Malocclusion refers to teeth that are not in an ideal position, causing problems with the bite. A person may still be able to eat and chew without pain, but over time, malocclusion leads to uneven wear, which makes teeth vulnerable to further problems. Overbite, underbite, crossbite and crowded teeth are all forms of malocclusion.

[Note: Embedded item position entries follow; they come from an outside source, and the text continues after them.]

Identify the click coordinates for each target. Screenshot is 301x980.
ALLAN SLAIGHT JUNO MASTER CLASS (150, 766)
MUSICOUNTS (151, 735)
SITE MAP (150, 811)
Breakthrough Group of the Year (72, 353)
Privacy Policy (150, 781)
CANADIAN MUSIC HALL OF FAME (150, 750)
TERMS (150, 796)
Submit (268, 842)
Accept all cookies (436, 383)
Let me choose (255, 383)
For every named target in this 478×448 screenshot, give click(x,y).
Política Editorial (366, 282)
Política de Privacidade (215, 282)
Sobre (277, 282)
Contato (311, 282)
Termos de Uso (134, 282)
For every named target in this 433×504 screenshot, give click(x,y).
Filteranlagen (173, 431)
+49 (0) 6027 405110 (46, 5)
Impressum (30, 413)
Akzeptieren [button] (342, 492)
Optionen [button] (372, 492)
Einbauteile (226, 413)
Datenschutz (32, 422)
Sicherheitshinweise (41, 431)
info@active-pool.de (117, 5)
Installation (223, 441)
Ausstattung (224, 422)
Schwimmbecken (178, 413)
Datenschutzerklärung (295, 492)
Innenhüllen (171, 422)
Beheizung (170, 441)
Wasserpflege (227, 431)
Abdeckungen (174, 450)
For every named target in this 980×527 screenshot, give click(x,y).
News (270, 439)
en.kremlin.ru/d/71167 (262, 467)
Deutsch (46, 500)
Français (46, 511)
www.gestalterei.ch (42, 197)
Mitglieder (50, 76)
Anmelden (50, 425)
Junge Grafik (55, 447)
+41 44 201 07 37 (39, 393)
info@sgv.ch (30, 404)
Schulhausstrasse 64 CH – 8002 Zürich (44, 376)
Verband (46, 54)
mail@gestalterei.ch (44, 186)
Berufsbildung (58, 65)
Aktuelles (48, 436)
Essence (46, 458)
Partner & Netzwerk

The Causes of Malocclusion

Malocclusion is often hereditary, but there are other habits and conditions that can change jaw shape and structure.

  • Cleft palate
  • Pacifier use after age three
  • Excessive bottle feeding and thumb sucking in early life
  • Injuries and tumors in the jaw or mouth
  • Impacted or misshapen teeth
  • Poorly fitting braces, fillings or crowns

Symptoms of Malocclusion

The symptoms of malocclusion can vary depending on the severity of the condition and what is causing it. Typically, it presents as:

  • Poor tooth alignment
  • Changes in facial appearance
  • Discomfort when biting down or chewing food
  • Problems with speech, including lisping
  • Mouth breathing

Treatment of Malocclusion

A malocclusion problem is diagnosed through a dental exam and x-rays. A mild malocclusion usually does not require treatment, but more severe forms of the condition may require a referral to an orthodontist. Treatment approaches include:

  • Braces to straighten the teeth
  • Extraction of teeth to relieve overcrowding
  • Capping, bonding or reshaping the teeth
  • A surgical procedure to change the shape of the jaw
  • Plates and wires to make the jaw more stable

Since many cases of malocclusion are inherited, it is difficult to prevent. Parents can ensure proper jaw development by limiting bottle feeding and pacifier use. If the condition does occur, early diagnosis may reduce the length and cost of treatment and result in complete resolution of the problem.